• GIVEN EXERCISE
Report each line in the items below that contains the word "Select", copying every such line in full.

• DATA TO USE
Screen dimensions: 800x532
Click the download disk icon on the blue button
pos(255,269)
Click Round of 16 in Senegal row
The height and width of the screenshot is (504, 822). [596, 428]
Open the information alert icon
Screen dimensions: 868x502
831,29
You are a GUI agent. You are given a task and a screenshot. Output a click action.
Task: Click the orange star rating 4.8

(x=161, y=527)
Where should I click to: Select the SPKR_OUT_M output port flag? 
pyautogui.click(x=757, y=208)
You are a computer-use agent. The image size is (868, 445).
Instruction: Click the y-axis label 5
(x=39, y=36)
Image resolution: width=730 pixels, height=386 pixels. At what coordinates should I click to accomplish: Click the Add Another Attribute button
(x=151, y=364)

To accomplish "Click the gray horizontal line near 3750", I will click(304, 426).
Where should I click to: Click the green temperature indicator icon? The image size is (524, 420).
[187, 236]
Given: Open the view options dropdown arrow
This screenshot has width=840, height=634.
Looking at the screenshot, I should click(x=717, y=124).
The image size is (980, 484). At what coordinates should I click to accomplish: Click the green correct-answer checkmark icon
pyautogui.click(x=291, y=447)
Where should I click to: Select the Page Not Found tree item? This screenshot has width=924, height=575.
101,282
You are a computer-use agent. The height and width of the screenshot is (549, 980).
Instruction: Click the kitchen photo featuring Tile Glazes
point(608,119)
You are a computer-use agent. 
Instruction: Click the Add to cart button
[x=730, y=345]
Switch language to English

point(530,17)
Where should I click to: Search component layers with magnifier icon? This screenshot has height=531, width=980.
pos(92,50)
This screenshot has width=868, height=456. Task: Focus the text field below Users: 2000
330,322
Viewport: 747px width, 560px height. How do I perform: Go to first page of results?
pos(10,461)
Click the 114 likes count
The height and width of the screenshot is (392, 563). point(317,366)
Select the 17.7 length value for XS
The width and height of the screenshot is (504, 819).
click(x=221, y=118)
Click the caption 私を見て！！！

• THE RESULT
Where should I click to: Select the SPKR_OUT_M output port flag? 
Where should I click to: Select the Page Not Found tree item? This screenshot has width=924, height=575.
Select the 17.7 length value for XS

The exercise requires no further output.